Abstract

The reactive extraction of N-acetylneuraminic acid with phenylboronic acid (PBA) and trioctylmethylammoniumchloride (TOMAC) is a new method to recover neuraminic acid from reaction solutions. We describe a kinetic model which is suitable to describe the extraction of pure compounds as well as mixtures of the reactants, which are N-acetyl- d-glucosamine (GlcNAc), N-acetyl- d-mannosamine (ManNAc), sodium pyruvate (Pyr) and neuraminic acid (Neu5Ac). For the extraction a two-step mechanism is assumed and the ion exchange at the interface was determined to be the rate-limiting step. Kinetic measurements were performed in a Lewis-type cell. The first reaction step is included in the model by a parameter σ which describes the extractable amount of carbohydrate.

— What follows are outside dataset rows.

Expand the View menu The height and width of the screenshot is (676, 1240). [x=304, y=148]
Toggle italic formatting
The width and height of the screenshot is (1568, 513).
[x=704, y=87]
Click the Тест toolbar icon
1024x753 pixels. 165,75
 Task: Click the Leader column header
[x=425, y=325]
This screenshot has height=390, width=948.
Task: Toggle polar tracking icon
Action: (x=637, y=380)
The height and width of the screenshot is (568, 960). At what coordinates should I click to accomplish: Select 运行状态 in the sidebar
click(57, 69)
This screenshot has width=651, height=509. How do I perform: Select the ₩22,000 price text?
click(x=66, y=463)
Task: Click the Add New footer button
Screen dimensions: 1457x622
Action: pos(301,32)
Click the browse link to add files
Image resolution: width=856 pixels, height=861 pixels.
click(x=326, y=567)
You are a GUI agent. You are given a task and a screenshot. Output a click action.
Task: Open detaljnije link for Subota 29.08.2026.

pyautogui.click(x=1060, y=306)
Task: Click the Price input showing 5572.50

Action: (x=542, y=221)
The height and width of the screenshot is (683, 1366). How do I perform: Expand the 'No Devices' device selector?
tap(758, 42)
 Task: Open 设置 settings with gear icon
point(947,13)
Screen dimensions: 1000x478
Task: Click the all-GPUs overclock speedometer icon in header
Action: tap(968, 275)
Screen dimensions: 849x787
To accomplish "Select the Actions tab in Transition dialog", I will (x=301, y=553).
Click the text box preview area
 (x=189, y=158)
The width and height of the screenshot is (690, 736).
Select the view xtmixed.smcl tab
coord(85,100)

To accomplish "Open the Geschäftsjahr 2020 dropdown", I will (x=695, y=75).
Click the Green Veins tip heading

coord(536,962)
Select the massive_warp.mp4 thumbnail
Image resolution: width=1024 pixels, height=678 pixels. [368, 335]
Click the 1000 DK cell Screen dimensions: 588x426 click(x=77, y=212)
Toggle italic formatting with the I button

The extraction model is combined with a model describing the enzymatic synthesis of Neu5Ac from GlcNAc to simulate the integration of reaction and extraction. The integrated process was simulated with varying substrate concentrations, carrier concentrations, phase ratios and interfacial area. A batch reaction with concurrent extraction and continuous renewal of the organic phase was developed. Under optimised conditions neuraminic acid is produced with the same space–time yield as without extraction and the product is accumulated in the organic phase, which facilitates further downstream processing. The developed model is feasible to analyse and evaluate integrated product removal as well as separately operated reaction and extraction.